* [PROBLEM STATEMENT] Repeat every item below word for word, but leave the pictures out of your answer.

— begin EXTRACTED INFORMATION —

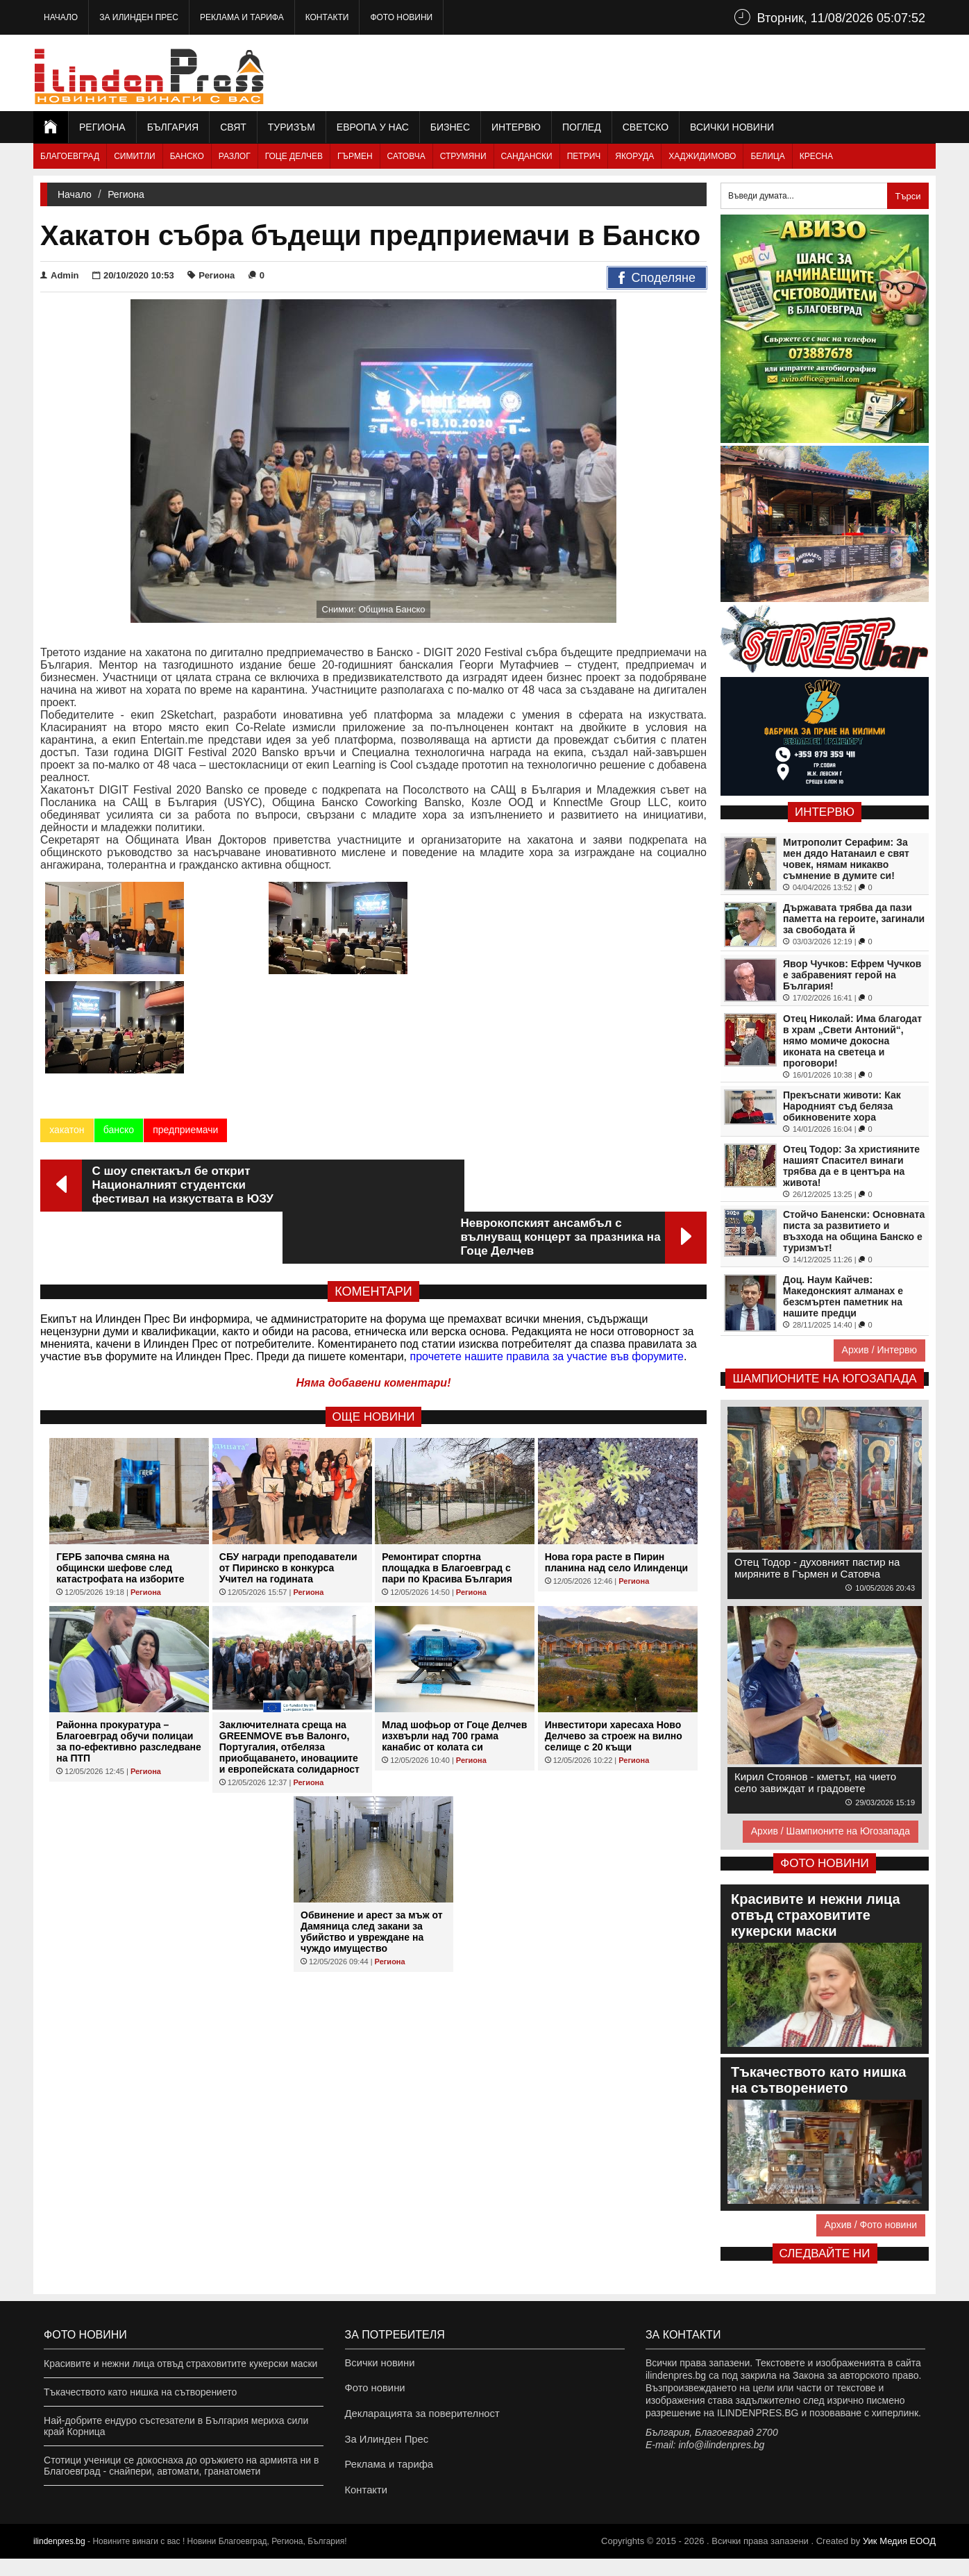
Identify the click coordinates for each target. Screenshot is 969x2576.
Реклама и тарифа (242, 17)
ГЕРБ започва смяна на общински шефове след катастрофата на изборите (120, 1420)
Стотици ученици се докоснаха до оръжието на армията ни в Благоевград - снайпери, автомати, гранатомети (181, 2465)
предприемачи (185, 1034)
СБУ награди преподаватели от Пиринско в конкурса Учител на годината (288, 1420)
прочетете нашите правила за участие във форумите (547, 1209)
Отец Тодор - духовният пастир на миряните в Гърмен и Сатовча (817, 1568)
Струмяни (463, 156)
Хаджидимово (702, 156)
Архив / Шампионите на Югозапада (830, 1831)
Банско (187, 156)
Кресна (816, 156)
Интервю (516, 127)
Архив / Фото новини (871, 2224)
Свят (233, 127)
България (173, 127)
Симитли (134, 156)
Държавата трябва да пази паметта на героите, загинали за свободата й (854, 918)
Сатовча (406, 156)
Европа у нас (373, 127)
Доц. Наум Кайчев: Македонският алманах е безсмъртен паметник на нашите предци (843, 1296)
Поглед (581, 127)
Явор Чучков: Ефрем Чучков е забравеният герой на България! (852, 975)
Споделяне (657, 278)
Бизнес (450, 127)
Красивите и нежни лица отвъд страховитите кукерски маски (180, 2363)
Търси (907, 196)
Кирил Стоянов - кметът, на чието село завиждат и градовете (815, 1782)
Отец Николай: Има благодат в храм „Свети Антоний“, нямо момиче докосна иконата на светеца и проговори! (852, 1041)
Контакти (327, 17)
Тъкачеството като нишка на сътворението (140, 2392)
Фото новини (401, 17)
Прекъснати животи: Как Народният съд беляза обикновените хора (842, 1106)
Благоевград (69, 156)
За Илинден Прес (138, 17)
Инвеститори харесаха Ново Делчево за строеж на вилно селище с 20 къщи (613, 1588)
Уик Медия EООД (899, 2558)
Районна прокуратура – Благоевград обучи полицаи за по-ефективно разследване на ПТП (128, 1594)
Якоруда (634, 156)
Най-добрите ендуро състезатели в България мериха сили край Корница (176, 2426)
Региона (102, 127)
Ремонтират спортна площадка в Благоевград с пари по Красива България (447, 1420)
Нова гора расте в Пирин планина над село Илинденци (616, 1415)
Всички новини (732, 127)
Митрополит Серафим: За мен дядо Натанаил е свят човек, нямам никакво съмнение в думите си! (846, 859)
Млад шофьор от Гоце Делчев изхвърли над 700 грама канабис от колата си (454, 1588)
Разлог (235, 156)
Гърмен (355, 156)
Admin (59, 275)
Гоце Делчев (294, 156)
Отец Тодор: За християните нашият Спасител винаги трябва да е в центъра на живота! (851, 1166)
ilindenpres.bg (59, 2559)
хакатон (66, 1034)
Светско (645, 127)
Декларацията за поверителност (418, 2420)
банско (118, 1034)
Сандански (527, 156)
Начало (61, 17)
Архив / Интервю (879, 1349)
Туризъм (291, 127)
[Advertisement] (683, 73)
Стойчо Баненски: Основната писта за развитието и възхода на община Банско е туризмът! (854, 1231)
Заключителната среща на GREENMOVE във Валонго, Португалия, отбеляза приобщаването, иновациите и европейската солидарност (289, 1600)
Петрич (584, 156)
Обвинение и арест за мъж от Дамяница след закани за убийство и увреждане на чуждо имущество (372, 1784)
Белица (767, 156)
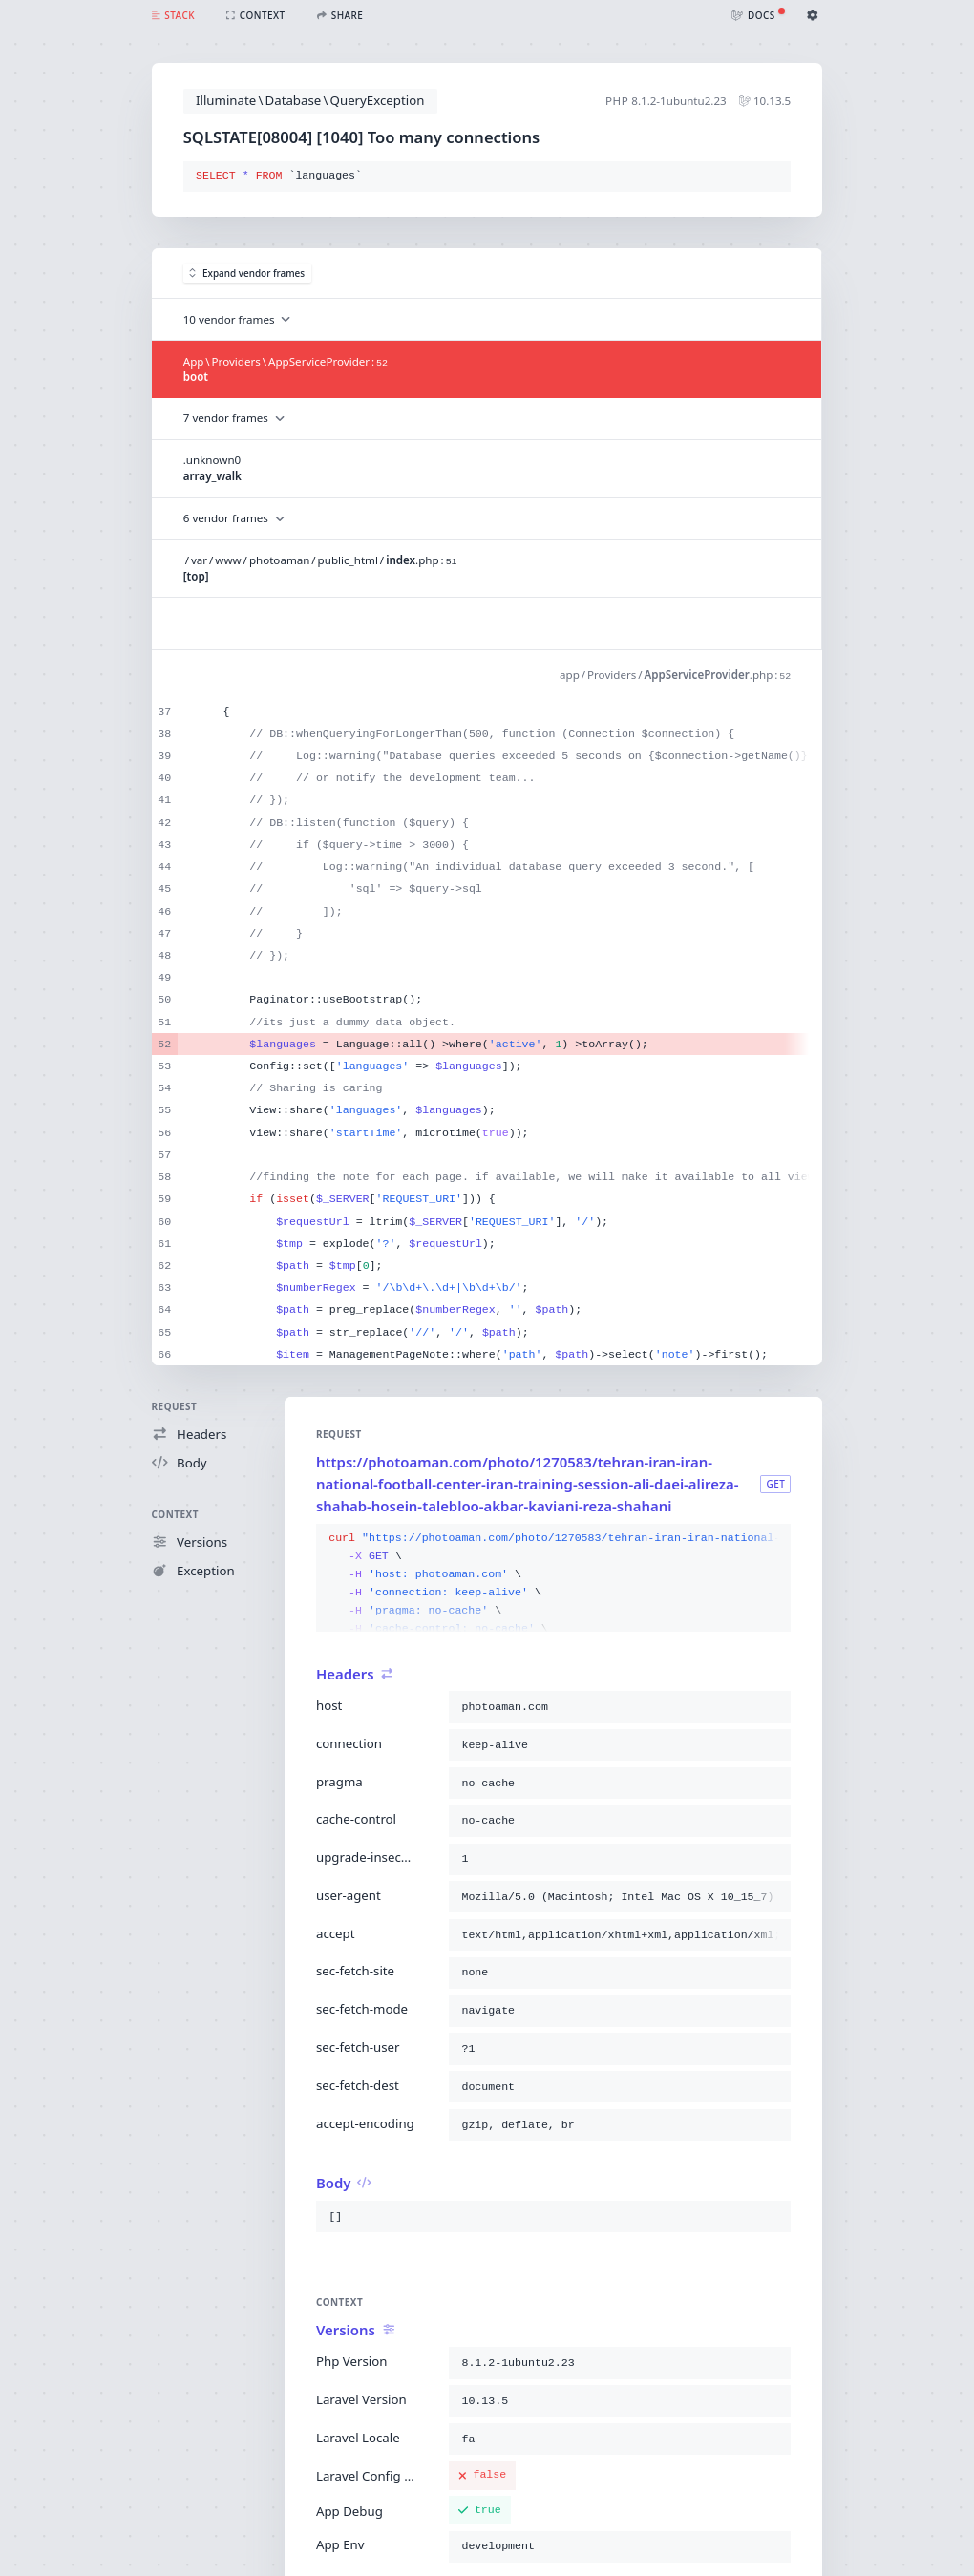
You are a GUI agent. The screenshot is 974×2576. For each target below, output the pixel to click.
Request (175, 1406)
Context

— end EXTRACTED INFORMATION —

* [WRITTEN RESPONSE]
Identify the click coordinates for each target. Screenshot is 969x2576.
Реклама и тарифа (242, 17)
ГЕРБ започва смяна на общински шефове след катастрофата на изборите (120, 1420)
Стотици ученици се докоснаха до оръжието на армията ни в Благоевград - снайпери, автомати, гранатомети (181, 2465)
предприемачи (185, 1034)
СБУ награди преподаватели от Пиринско в конкурса Учител на годината (288, 1420)
прочетете нашите правила за участие във форумите (547, 1209)
Отец Тодор - духовният пастир на миряните в Гърмен и Сатовча (817, 1568)
Струмяни (463, 156)
Хаджидимово (702, 156)
Архив / Шампионите на Югозапада (830, 1831)
Банско (187, 156)
Кресна (816, 156)
Интервю (516, 127)
Архив / Фото новини (871, 2224)
Свят (233, 127)
България (173, 127)
Симитли (134, 156)
Държавата трябва да пази паметта на героите, загинали за свободата й (854, 918)
Сатовча (406, 156)
Европа у нас (373, 127)
Доц. Наум Кайчев: Македонският алманах е безсмъртен паметник на нашите предци (843, 1296)
Поглед (581, 127)
Явор Чучков: Ефрем Чучков е забравеният герой на България! (852, 975)
Споделяне (657, 278)
Бизнес (450, 127)
Красивите и нежни лица отвъд страховитите кукерски маски (180, 2363)
Търси (907, 196)
Кирил Стоянов - кметът, на чието село завиждат и градовете (815, 1782)
Отец Николай: Има благодат в храм „Свети Антоний“, нямо момиче докосна иконата на светеца и проговори! (852, 1041)
Контакти (327, 17)
Тъкачеството като нишка на сътворението (140, 2392)
Фото новини (401, 17)
Прекъснати животи: Как Народният съд беляза обикновените хора (842, 1106)
Благоевград (69, 156)
За Илинден Прес (138, 17)
Инвеститори харесаха Ново Делчево за строеж на вилно селище с 20 къщи (613, 1588)
Уик Медия EООД (899, 2558)
Районна прокуратура – Благоевград обучи полицаи за по-ефективно разследване на ПТП (128, 1594)
Якоруда (634, 156)
Най-добрите ендуро състезатели в България мериха сили край Корница (176, 2426)
Региона (102, 127)
Ремонтират спортна площадка в Благоевград с пари по Красива България (447, 1420)
Нова гора расте в Пирин планина над село Илинденци (616, 1415)
Всички новини (732, 127)
Митрополит Серафим: За мен дядо Натанаил е свят човек, нямам никакво съмнение в думите си! (846, 859)
Млад шофьор от Гоце Делчев изхвърли над 700 грама канабис от колата си (454, 1588)
Разлог (235, 156)
Гърмен (355, 156)
Admin (59, 275)
Гоце Делчев (294, 156)
Отец Тодор: За християните нашият Спасител винаги трябва да е в центъра на живота! (851, 1166)
ilindenpres.bg (59, 2559)
хакатон (66, 1034)
Светско (645, 127)
Декларацията за поверителност (418, 2420)
банско (118, 1034)
Сандански (527, 156)
Начало (61, 17)
Архив / Интервю (879, 1349)
Туризъм (291, 127)
[Advertisement] (683, 73)
Стойчо Баненски: Основната писта за развитието и възхода на община Банско е туризмът! (854, 1231)
Заключителната среща на GREENMOVE във Валонго, Португалия, отбеляза приобщаването, иновациите и европейската солидарност (289, 1600)
Петрич (584, 156)
Обвинение и арест за мъж от Дамяница след закани за убийство и увреждане на чуждо имущество (372, 1784)
Белица (767, 156)
You are a GUI agent. The screenshot is 974×2576. For each target below, output the pixel to click.
Request (175, 1406)
Context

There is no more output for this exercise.